Не успели они сесть, как к ним подошел оказавшийся в одном ряду Игорь Лебедь в безукоризненном костюме и в модных черных туфлях. Ловко поменявшись местами с одиноким старичком, он оказался рядом с Ильзой, а потом пересел к Дине. Ей, впрочем, было сейчас не до него. Уткнувшись в программу, она по-прежнему думала о Вадиме. Куда он мог исчезнуть?
Партер и балконы уже были полны, люди нетерпеливо поглядывали на сцену, по залу под тяжелой люстрой перекатывался из конца в конец сдержанный гул голосов. Наконец на сцену, тесно заставленную стульями и тонкими металлическими пюпитрами, дали свет.
2
Ильза Генриховна во все глаза смотрела туда. Ей вспомнился давний вечер в Рижской опере, когда она, восемнадцатилетней хористкой, впервые увидела свет рампы. На ней, как сейчас помнится, было платье испанской крестьянки, в руках букетик бумажных гиацинтов. Между нею и тонувшим в полутьме зрительным залом стоял дирижер. Она видела только его седую шевелюру, его тонкую палочку. Больше и не было тогда ничего на свете, только она и музыка…

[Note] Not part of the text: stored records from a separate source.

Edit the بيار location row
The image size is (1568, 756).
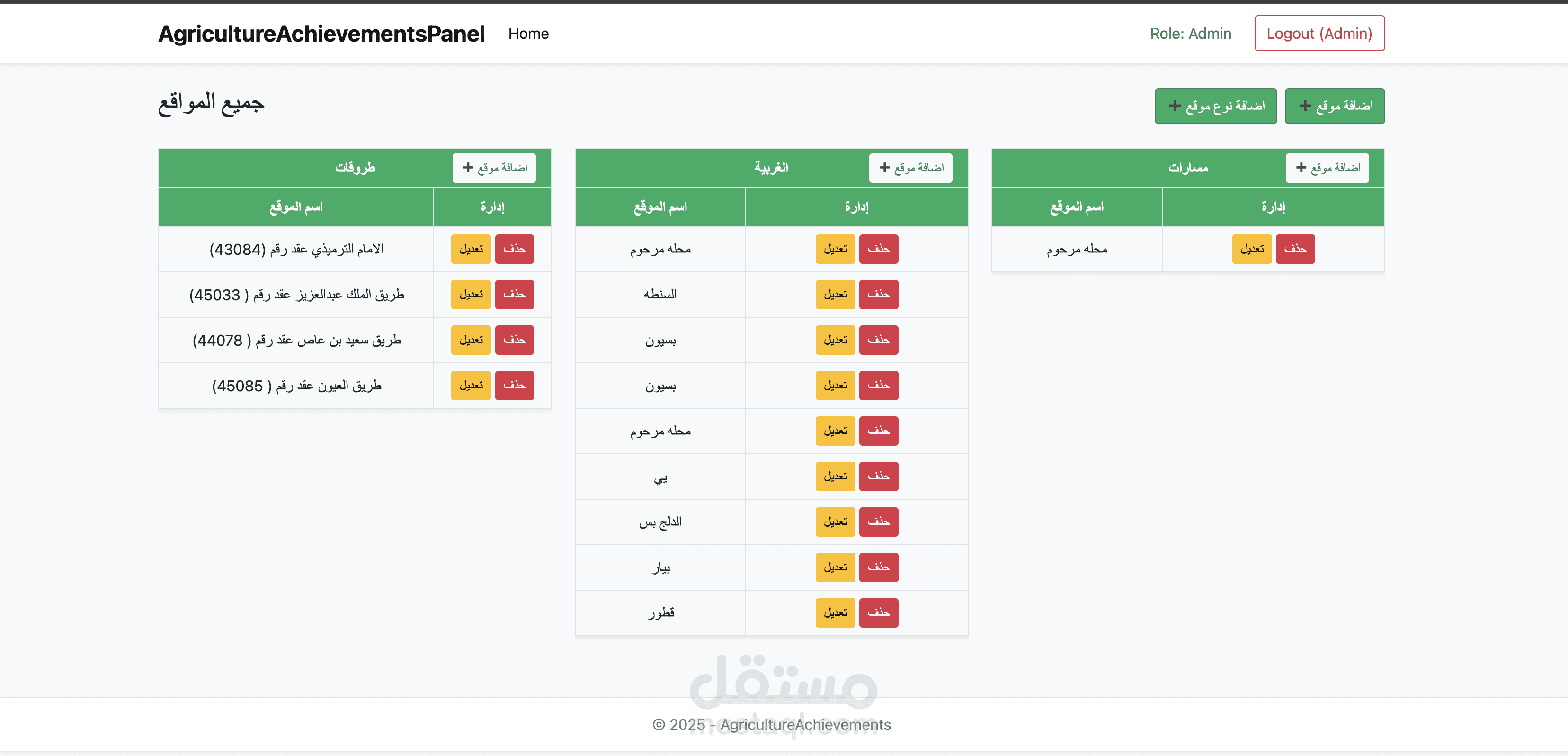[x=835, y=567]
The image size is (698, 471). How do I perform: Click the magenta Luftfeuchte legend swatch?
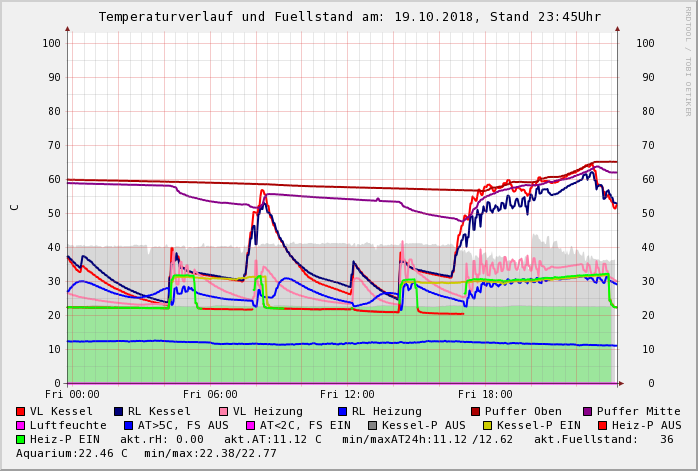tap(21, 425)
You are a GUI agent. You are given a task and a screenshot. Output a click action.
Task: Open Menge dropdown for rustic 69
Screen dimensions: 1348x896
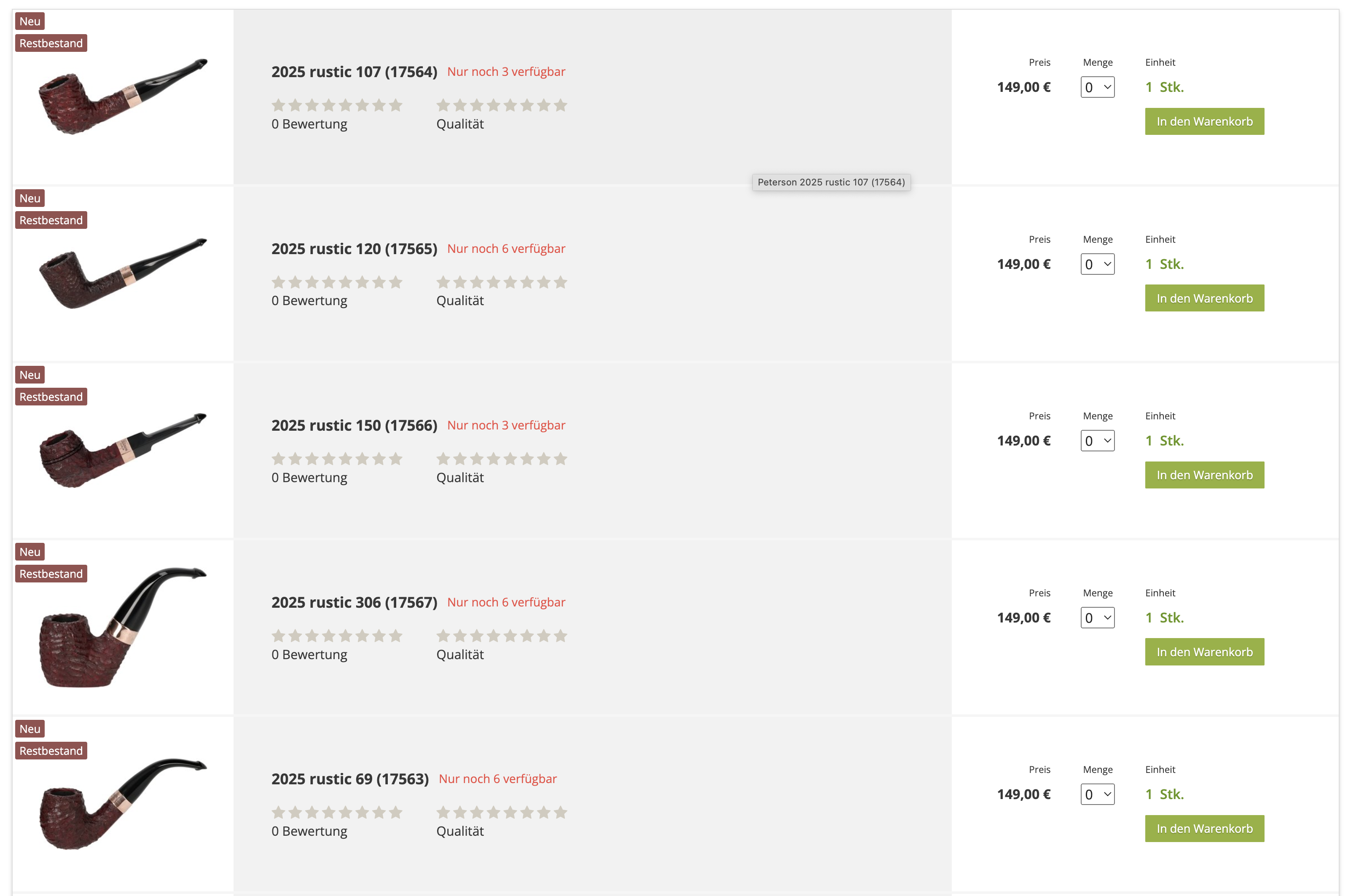coord(1097,794)
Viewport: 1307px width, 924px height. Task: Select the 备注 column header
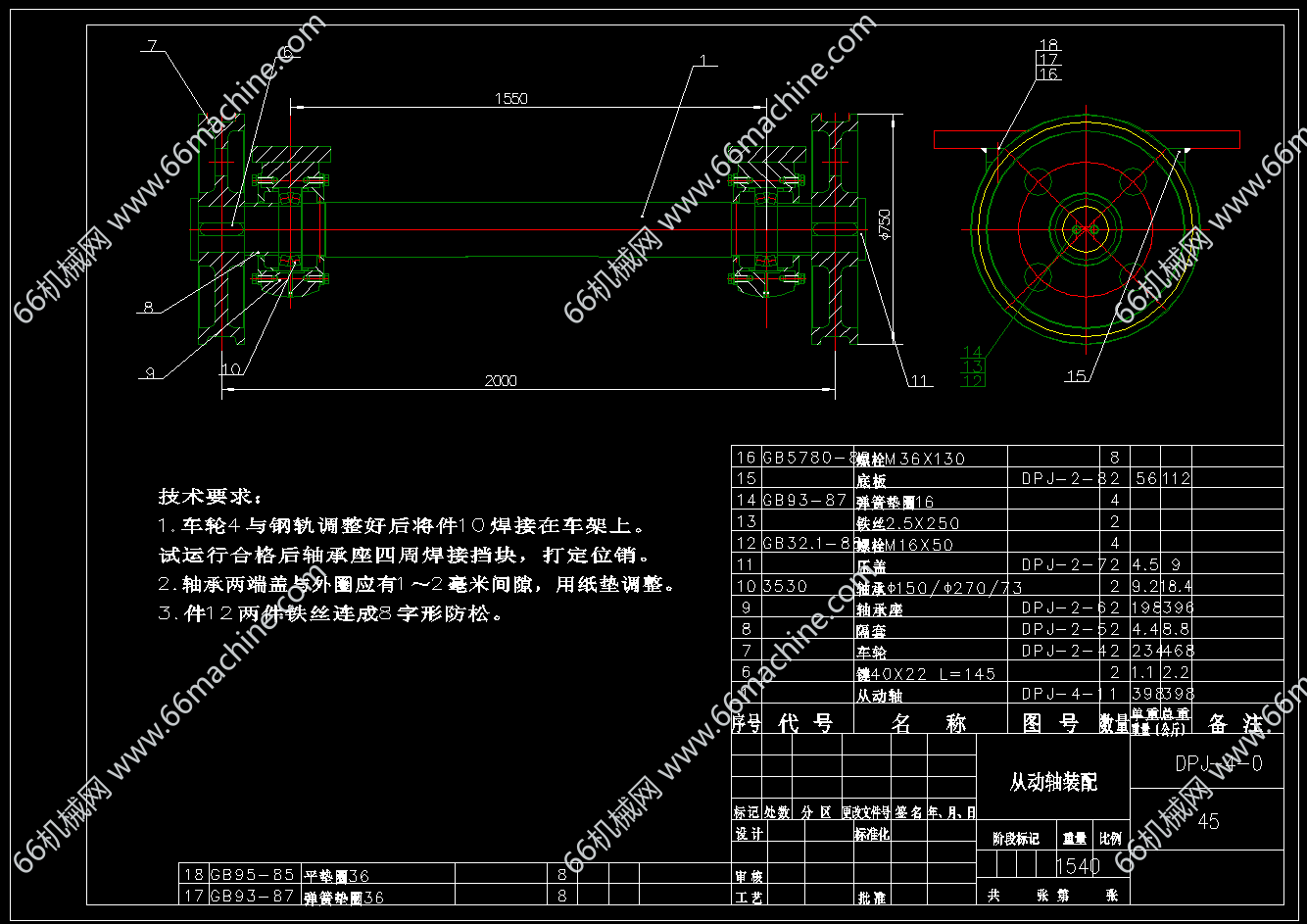point(1234,724)
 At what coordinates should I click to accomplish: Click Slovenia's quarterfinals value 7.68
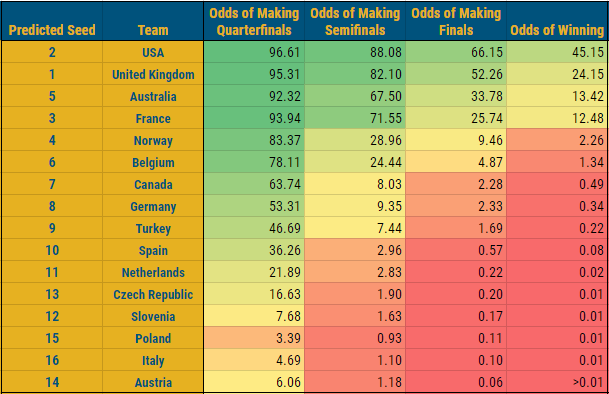pos(254,316)
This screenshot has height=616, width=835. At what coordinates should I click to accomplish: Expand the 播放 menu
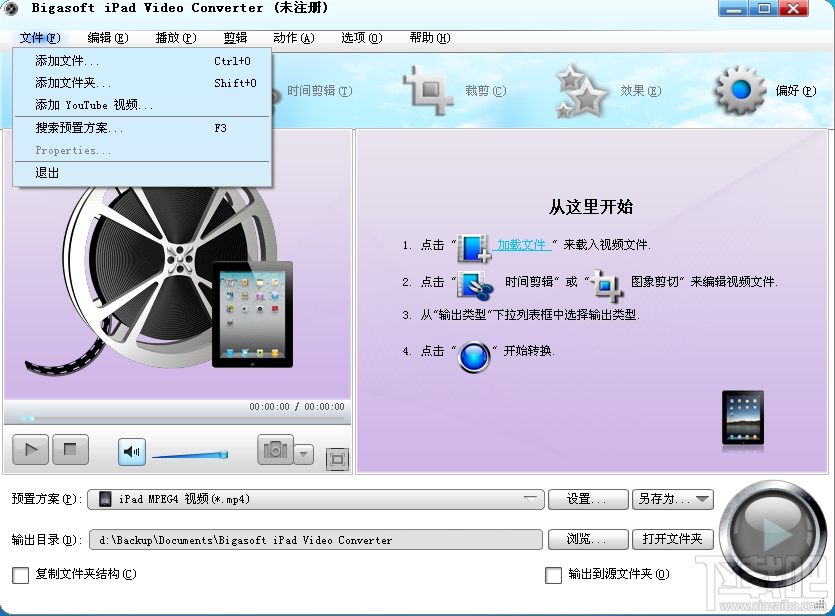click(174, 38)
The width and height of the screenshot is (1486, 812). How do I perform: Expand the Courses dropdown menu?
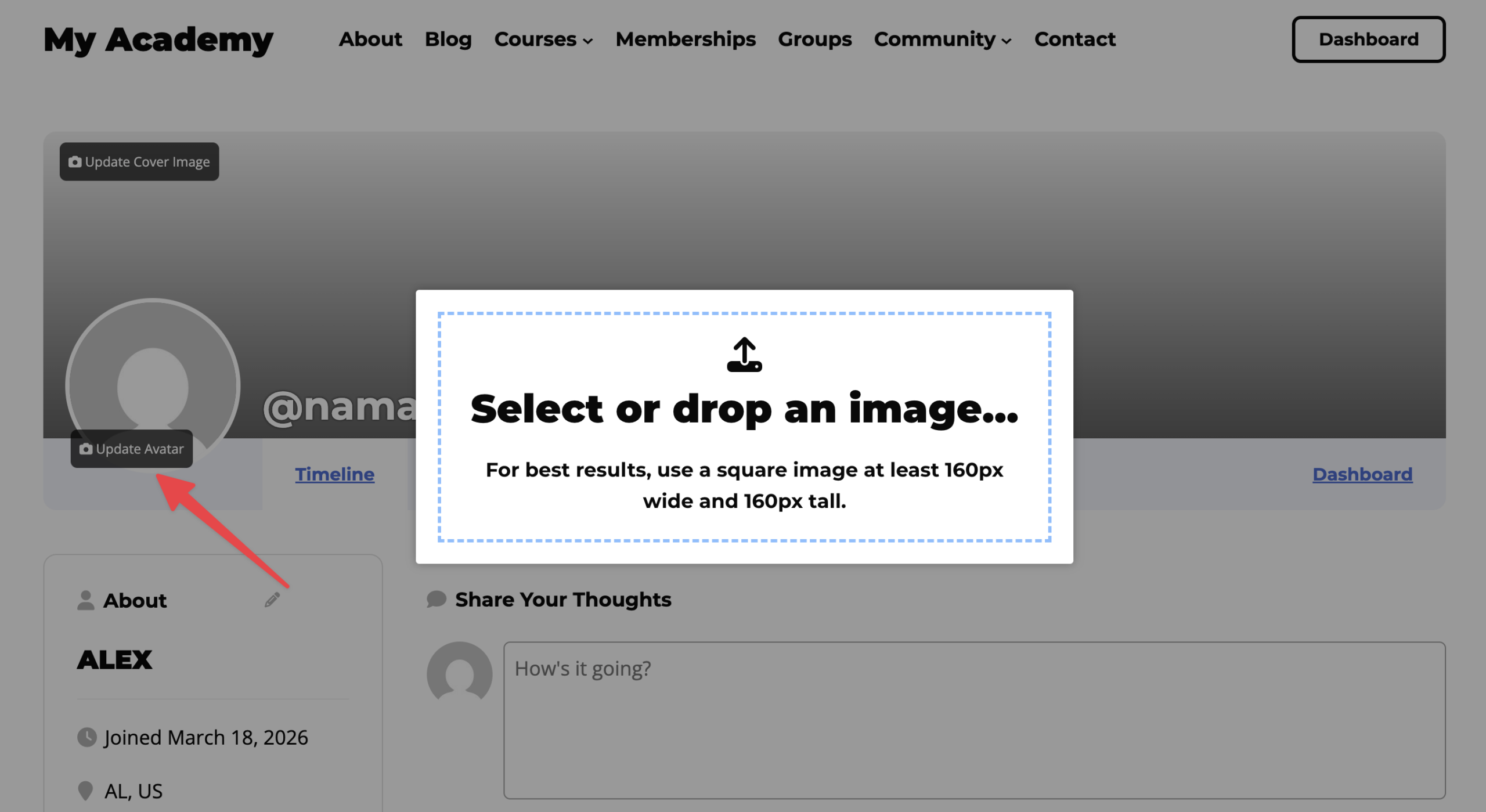tap(543, 39)
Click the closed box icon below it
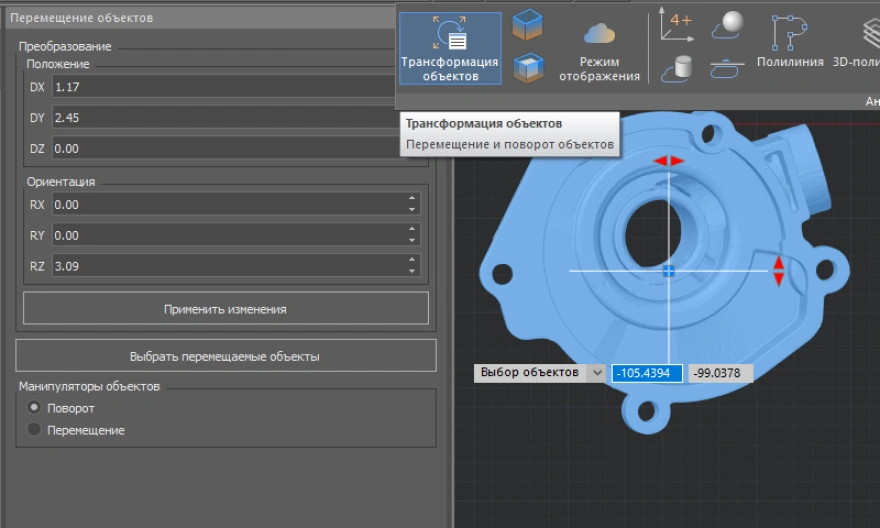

А потом, в том памятном сезоне пела она партию Ольги в «Евгении Онегине», и после премьеры ее дождался у театрального подъезда Ян Стырне, такой молодой, взволнованный и неуклюжий. Они почти до утра бродили по узким мощеным улицам старого города, он рассказывал ей о Москве, звал туда. Она согласилась на время расстаться со сценой и поехала. Да, на время... оказалось — на всю жизнь. А ведь могла бы и она... Тогда, в Риге, у нее не было даже соперниц... А что сейчас? Четыре стены в нелюбимом городе да призрачная надежда перебраться назад в Москву. Как сложен мир! Лучше не думать, не жалеть ни о чем, не терзаться химерами. Пан мой — бог мой, — как говорят поляки.
Публика рукоплесканиями встретила артистов в черных фраках, уже седых и помоложе, прославившихся своими концертами в крупнейших столицах планеты. Шум и аплодисменты усилились, когда уверенными шагами взошел на дирижерский помост невысокий, кряжистый человек. Из-под нависших бровей в зал смотрели озорные, простецкие, какие-то очень русские глаза. И только посеребренная временем волнистая грива придавала его внешности особую артистичность.
Дирижер, поклонившись, повернулся к оркестру и поднял руки. Все замерло кругом, по залу прошел холодок...
Во время антракта Дина терпеливо выслушивала восторженные тирады Ильзы в адрес оркестра и пропускала мимо ушей остроты Игоря, который, как всегда, не щадил ни знакомых, ни близких. Она медленно шла по фойе и тихо улыбалась своим мыслям, покою, разлившемуся в душе после музыки. Она не взволновалась и тогда, когда, улучив момент, Лебедь наклонился и шепнул ей на ухо:
— Один наш общий знакомый так хлопал, что едва не вывалился из ложи.